Dataset entries
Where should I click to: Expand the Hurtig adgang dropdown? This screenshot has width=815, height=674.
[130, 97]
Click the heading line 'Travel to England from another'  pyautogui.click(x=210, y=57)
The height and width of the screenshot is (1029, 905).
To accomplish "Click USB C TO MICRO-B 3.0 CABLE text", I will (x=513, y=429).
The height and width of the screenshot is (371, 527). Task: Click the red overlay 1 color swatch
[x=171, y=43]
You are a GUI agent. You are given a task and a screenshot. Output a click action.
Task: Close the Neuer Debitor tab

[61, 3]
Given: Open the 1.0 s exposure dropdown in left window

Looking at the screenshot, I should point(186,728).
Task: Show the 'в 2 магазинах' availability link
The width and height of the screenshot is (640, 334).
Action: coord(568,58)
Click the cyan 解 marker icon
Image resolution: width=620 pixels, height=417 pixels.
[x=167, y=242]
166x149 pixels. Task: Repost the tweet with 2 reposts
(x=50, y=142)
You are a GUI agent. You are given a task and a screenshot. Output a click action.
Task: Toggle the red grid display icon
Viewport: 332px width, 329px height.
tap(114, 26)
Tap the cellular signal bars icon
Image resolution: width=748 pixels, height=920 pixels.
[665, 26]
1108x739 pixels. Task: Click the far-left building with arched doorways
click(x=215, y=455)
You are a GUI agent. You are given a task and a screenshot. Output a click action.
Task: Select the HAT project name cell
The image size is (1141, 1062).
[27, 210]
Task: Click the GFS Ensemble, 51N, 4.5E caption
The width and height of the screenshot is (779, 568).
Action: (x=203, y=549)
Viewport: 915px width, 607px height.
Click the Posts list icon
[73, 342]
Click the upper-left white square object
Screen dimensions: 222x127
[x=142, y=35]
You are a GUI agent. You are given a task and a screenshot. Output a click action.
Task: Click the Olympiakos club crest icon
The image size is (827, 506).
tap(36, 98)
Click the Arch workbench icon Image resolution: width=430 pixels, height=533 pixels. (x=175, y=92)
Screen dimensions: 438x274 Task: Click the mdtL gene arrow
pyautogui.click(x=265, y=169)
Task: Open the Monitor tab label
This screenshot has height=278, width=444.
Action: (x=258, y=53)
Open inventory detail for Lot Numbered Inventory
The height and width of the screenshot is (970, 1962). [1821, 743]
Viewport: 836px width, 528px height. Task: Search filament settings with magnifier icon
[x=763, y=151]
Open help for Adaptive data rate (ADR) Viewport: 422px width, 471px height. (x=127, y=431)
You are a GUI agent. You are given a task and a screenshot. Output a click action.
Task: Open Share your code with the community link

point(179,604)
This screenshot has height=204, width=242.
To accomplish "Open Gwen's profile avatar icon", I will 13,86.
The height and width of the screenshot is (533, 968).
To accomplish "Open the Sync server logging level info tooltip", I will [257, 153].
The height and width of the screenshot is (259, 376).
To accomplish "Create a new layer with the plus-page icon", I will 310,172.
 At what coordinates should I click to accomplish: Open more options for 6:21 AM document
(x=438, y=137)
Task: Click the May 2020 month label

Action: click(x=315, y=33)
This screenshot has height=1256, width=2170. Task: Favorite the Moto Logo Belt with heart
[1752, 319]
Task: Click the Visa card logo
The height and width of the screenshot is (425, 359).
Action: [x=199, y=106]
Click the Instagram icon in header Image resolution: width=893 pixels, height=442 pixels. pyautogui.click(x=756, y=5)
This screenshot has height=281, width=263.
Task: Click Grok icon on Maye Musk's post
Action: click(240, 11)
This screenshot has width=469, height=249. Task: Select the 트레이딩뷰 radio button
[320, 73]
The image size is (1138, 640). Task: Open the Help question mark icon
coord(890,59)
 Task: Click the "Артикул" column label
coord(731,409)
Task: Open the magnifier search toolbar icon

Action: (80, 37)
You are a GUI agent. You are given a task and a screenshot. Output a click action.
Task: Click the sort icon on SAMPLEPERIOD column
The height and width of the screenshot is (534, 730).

YOUR GOAL
Print all the entries exactly as written.

RESULT OF THE EXERCISE
Where should I click to: Expand the Hurtig adgang dropdown? This screenshot has width=815, height=674.
[130, 97]
Click the heading line 'Travel to England from another'  pyautogui.click(x=210, y=57)
The height and width of the screenshot is (1029, 905).
To accomplish "Click USB C TO MICRO-B 3.0 CABLE text", I will (x=513, y=429).
The height and width of the screenshot is (371, 527). Task: Click the red overlay 1 color swatch
[x=171, y=43]
You are a GUI agent. You are given a task and a screenshot. Output a click action.
Task: Close the Neuer Debitor tab

[61, 3]
Given: Open the 1.0 s exposure dropdown in left window

Looking at the screenshot, I should point(186,728).
Task: Show the 'в 2 магазинах' availability link
The width and height of the screenshot is (640, 334).
Action: coord(568,58)
Click the cyan 解 marker icon
Image resolution: width=620 pixels, height=417 pixels.
[x=167, y=242]
166x149 pixels. Task: Repost the tweet with 2 reposts
(x=50, y=142)
You are a GUI agent. You are given a task and a screenshot. Output a click action.
Task: Toggle the red grid display icon
Viewport: 332px width, 329px height.
tap(114, 26)
Tap the cellular signal bars icon
Image resolution: width=748 pixels, height=920 pixels.
[665, 26]
1108x739 pixels. Task: Click the far-left building with arched doorways
click(x=215, y=455)
You are a GUI agent. You are given a task and a screenshot. Output a click action.
Task: Select the HAT project name cell
The image size is (1141, 1062).
[27, 210]
Task: Click the GFS Ensemble, 51N, 4.5E caption
The width and height of the screenshot is (779, 568).
Action: (x=203, y=549)
Viewport: 915px width, 607px height.
Click the Posts list icon
[73, 342]
Click the upper-left white square object
Screen dimensions: 222x127
[x=142, y=35]
You are a GUI agent. You are given a task and a screenshot. Output a click action.
Task: Click the Olympiakos club crest icon
The image size is (827, 506).
tap(36, 98)
Click the Arch workbench icon Image resolution: width=430 pixels, height=533 pixels. (x=175, y=92)
Screen dimensions: 438x274 Task: Click the mdtL gene arrow
pyautogui.click(x=265, y=169)
Task: Open the Monitor tab label
This screenshot has height=278, width=444.
Action: (x=258, y=53)
Open inventory detail for Lot Numbered Inventory
The height and width of the screenshot is (970, 1962). [1821, 743]
Viewport: 836px width, 528px height. Task: Search filament settings with magnifier icon
[x=763, y=151]
Open help for Adaptive data rate (ADR) Viewport: 422px width, 471px height. (x=127, y=431)
You are a GUI agent. You are given a task and a screenshot. Output a click action.
Task: Open Share your code with the community link

point(179,604)
This screenshot has height=204, width=242.
To accomplish "Open Gwen's profile avatar icon", I will 13,86.
The height and width of the screenshot is (533, 968).
To accomplish "Open the Sync server logging level info tooltip", I will [257, 153].
The height and width of the screenshot is (259, 376).
To accomplish "Create a new layer with the plus-page icon", I will 310,172.
 At what coordinates should I click to accomplish: Open more options for 6:21 AM document
(x=438, y=137)
Task: Click the May 2020 month label

Action: click(x=315, y=33)
This screenshot has height=1256, width=2170. Task: Favorite the Moto Logo Belt with heart
[1752, 319]
Task: Click the Visa card logo
The height and width of the screenshot is (425, 359).
Action: [x=199, y=106]
Click the Instagram icon in header Image resolution: width=893 pixels, height=442 pixels. pyautogui.click(x=756, y=5)
This screenshot has height=281, width=263.
Task: Click Grok icon on Maye Musk's post
Action: click(240, 11)
This screenshot has width=469, height=249. Task: Select the 트레이딩뷰 radio button
[320, 73]
The image size is (1138, 640). Task: Open the Help question mark icon
coord(890,59)
 Task: Click the "Артикул" column label
coord(731,409)
Task: Open the magnifier search toolbar icon

Action: (80, 37)
You are a GUI agent. You are given a task and a screenshot. Output a click action.
Task: Click the sort icon on SAMPLEPERIOD column
The height and width of the screenshot is (534, 730).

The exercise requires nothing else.